- **Given instruction**
Can you write out the material below word for word, from its first line through the line that contains "(1114, 721).", with both of those lines included?
*** Material to process ***
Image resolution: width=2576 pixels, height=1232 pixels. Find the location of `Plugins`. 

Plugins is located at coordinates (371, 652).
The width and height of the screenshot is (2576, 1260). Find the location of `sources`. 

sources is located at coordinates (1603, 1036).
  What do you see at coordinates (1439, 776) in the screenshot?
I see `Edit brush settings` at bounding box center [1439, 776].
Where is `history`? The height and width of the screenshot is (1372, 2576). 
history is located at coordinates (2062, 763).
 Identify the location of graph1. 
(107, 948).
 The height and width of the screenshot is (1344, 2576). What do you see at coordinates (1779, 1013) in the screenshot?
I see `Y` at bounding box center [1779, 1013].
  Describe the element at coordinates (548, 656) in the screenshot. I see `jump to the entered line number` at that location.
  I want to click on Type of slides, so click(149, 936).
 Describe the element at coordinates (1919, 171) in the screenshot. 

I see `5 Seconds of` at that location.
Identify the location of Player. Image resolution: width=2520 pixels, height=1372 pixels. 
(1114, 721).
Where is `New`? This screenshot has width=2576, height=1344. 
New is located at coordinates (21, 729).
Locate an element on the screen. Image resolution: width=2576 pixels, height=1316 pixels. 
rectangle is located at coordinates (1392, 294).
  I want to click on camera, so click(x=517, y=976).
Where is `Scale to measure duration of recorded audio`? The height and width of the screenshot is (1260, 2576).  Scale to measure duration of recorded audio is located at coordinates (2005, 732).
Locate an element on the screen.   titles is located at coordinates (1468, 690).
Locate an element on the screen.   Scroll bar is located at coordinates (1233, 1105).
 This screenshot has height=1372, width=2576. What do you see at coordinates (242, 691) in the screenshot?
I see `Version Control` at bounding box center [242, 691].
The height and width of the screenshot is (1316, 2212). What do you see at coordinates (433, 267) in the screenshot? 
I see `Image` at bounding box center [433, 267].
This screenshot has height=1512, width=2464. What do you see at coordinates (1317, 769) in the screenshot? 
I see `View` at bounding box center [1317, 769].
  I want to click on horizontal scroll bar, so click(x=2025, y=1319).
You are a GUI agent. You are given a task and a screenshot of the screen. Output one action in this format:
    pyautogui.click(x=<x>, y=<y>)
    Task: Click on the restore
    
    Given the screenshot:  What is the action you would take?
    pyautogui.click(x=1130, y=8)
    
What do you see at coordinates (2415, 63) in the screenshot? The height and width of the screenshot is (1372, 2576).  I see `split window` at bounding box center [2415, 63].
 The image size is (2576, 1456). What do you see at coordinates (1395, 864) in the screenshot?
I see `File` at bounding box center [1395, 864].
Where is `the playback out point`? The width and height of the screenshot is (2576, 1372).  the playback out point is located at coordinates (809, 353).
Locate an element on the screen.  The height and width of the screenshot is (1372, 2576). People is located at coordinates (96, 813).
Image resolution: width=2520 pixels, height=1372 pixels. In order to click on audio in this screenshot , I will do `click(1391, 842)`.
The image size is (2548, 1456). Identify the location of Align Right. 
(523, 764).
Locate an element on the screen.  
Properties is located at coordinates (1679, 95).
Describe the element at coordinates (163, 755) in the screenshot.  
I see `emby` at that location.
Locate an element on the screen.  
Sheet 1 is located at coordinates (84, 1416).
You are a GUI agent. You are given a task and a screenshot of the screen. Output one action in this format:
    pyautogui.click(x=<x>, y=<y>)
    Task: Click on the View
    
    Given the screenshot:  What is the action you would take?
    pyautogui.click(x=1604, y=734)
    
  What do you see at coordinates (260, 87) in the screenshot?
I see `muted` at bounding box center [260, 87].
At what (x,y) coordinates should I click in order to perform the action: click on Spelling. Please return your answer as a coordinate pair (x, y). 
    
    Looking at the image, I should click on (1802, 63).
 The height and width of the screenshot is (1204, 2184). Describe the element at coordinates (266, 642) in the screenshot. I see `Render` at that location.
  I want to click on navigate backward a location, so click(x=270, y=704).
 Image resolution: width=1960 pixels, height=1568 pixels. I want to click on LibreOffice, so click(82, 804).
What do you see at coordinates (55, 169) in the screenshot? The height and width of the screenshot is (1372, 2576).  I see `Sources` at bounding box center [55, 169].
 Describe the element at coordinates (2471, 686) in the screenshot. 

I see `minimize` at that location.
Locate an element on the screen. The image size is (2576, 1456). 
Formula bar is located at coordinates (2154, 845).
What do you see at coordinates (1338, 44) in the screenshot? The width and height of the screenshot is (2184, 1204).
***
- **Solution for this problem**
Image resolution: width=2576 pixels, height=1232 pixels. Find the location of `Plugins`. 

Plugins is located at coordinates (371, 652).
The width and height of the screenshot is (2576, 1260). Find the location of `sources`. 

sources is located at coordinates (1603, 1036).
  What do you see at coordinates (1439, 776) in the screenshot?
I see `Edit brush settings` at bounding box center [1439, 776].
Where is `history`? The height and width of the screenshot is (1372, 2576). 
history is located at coordinates (2062, 763).
 Identify the location of graph1. 
(107, 948).
 The height and width of the screenshot is (1344, 2576). What do you see at coordinates (1779, 1013) in the screenshot?
I see `Y` at bounding box center [1779, 1013].
  Describe the element at coordinates (548, 656) in the screenshot. I see `jump to the entered line number` at that location.
  I want to click on Type of slides, so click(149, 936).
 Describe the element at coordinates (1919, 171) in the screenshot. 

I see `5 Seconds of` at that location.
Identify the location of Player. Image resolution: width=2520 pixels, height=1372 pixels. 
(1114, 721).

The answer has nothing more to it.